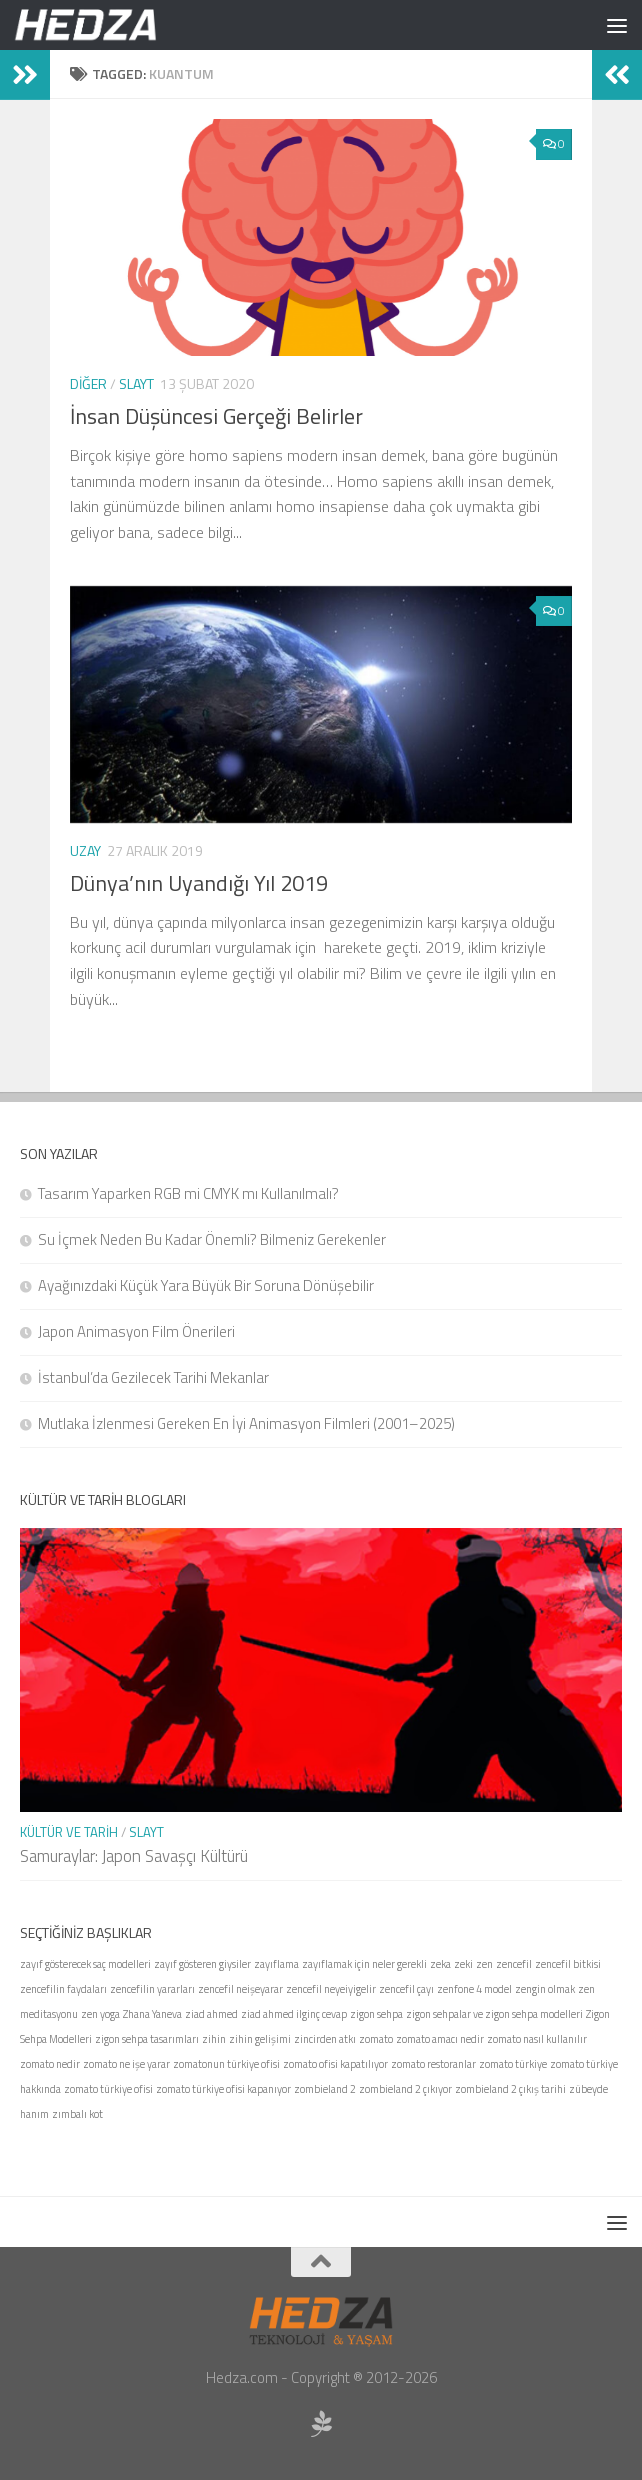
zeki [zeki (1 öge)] (463, 1964)
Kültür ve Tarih (69, 1832)
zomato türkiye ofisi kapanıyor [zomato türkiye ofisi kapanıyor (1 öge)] (223, 2089)
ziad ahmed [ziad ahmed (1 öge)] (211, 2014)
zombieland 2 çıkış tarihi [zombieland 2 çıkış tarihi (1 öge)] (510, 2089)
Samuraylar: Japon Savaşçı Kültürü (134, 1856)
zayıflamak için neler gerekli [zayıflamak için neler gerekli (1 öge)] (364, 1964)
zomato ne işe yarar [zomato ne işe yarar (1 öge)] (126, 2064)
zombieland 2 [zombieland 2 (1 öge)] (325, 2089)
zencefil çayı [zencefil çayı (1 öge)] (406, 1989)
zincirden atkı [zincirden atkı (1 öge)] (325, 2039)
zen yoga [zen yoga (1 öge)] (100, 2014)
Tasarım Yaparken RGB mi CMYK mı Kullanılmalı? (188, 1193)
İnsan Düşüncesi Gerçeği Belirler (216, 416)
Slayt (136, 383)
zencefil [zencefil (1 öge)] (514, 1964)
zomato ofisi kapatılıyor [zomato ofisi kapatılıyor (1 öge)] (335, 2064)
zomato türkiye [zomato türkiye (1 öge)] (513, 2064)
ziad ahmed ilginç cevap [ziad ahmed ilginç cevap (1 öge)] (294, 2014)
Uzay (85, 850)
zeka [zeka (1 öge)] (440, 1964)
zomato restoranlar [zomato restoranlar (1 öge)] (433, 2064)
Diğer (88, 383)
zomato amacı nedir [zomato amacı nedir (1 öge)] (440, 2039)
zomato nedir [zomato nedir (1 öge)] (50, 2064)
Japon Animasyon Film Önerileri (136, 1331)
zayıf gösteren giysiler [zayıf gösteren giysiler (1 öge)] (202, 1964)
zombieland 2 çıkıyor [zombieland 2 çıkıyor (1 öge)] (405, 2089)
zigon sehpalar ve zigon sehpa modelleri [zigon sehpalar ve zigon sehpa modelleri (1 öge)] (494, 2014)
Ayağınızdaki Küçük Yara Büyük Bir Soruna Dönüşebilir (206, 1285)
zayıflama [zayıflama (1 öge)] (276, 1964)
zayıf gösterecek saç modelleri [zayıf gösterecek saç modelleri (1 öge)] (85, 1964)
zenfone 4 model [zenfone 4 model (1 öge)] (474, 1989)
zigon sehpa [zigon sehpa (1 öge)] (376, 2014)
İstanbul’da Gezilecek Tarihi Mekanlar (153, 1377)
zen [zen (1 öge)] (484, 1964)
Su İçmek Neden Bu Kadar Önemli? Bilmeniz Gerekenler (212, 1239)
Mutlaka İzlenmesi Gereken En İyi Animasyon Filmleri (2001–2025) (246, 1423)
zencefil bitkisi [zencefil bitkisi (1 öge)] (568, 1964)
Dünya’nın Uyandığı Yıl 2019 (199, 883)
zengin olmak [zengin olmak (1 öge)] (545, 1989)
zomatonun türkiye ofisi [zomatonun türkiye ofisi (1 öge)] (226, 2064)
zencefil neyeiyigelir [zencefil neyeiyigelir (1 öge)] (331, 1989)
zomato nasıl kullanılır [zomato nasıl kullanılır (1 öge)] (537, 2039)
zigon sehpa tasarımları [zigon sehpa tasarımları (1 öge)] (147, 2039)
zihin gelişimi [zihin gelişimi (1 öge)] (260, 2039)
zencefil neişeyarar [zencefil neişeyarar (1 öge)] (240, 1989)
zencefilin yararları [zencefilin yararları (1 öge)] (152, 1989)
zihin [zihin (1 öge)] (214, 2039)
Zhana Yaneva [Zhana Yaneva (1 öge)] (152, 2014)
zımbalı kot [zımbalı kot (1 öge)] (77, 2114)
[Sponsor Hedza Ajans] (321, 2424)
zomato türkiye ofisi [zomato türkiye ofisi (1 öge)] (108, 2089)
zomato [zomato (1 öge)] (376, 2039)
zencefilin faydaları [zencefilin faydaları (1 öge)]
• • • • •
● WHAT YOU ARE ASKED TO DO: Rewrite everything from the line containing "zigon sehpalar ve zigon sehpa modelleri [zigon" down to the end of the material as a Markdown table with the columns Row and Entry, numbering each line and omitting blank lines.

● COMPLETE OUTPUT:
| Row | Entry |
|---|---|
| 1 | zigon sehpalar ve zigon sehpa modelleri [zigon sehpalar ve zigon sehpa modelleri (1 öge)] (494, 2014) |
| 2 | Ayağınızdaki Küçük Yara Büyük Bir Soruna Dönüşebilir (206, 1285) |
| 3 | zayıflama [zayıflama (1 öge)] (276, 1964) |
| 4 | zayıf gösterecek saç modelleri [zayıf gösterecek saç modelleri (1 öge)] (85, 1964) |
| 5 | zenfone 4 model [zenfone 4 model (1 öge)] (474, 1989) |
| 6 | zigon sehpa [zigon sehpa (1 öge)] (376, 2014) |
| 7 | İstanbul’da Gezilecek Tarihi Mekanlar (153, 1377) |
| 8 | zen [zen (1 öge)] (484, 1964) |
| 9 | Su İçmek Neden Bu Kadar Önemli? Bilmeniz Gerekenler (212, 1239) |
| 10 | Mutlaka İzlenmesi Gereken En İyi Animasyon Filmleri (2001–2025) (246, 1423) |
| 11 | zencefil bitkisi [zencefil bitkisi (1 öge)] (568, 1964) |
| 12 | Dünya’nın Uyandığı Yıl 2019 (199, 883) |
| 13 | zengin olmak [zengin olmak (1 öge)] (545, 1989) |
| 14 | zomatonun türkiye ofisi [zomatonun türkiye ofisi (1 öge)] (226, 2064) |
| 15 | zencefil neyeiyigelir [zencefil neyeiyigelir (1 öge)] (331, 1989) |
| 16 | zomato nasıl kullanılır [zomato nasıl kullanılır (1 öge)] (537, 2039) |
| 17 | zigon sehpa tasarımları [zigon sehpa tasarımları (1 öge)] (147, 2039) |
| 18 | zihin gelişimi [zihin gelişimi (1 öge)] (260, 2039) |
| 19 | zencefil neişeyarar [zencefil neişeyarar (1 öge)] (240, 1989) |
| 20 | zencefilin yararları [zencefilin yararları (1 öge)] (152, 1989) |
| 21 | zihin [zihin (1 öge)] (214, 2039) |
| 22 | Zhana Yaneva [Zhana Yaneva (1 öge)] (152, 2014) |
| 23 | zımbalı kot [zımbalı kot (1 öge)] (77, 2114) |
| 24 | [Sponsor Hedza Ajans] (321, 2424) |
| 25 | zomato türkiye ofisi [zomato türkiye ofisi (1 öge)] (108, 2089) |
| 26 | zomato [zomato (1 öge)] (376, 2039) |
| 27 | zencefilin faydaları [zencefilin faydaları (1 öge)] |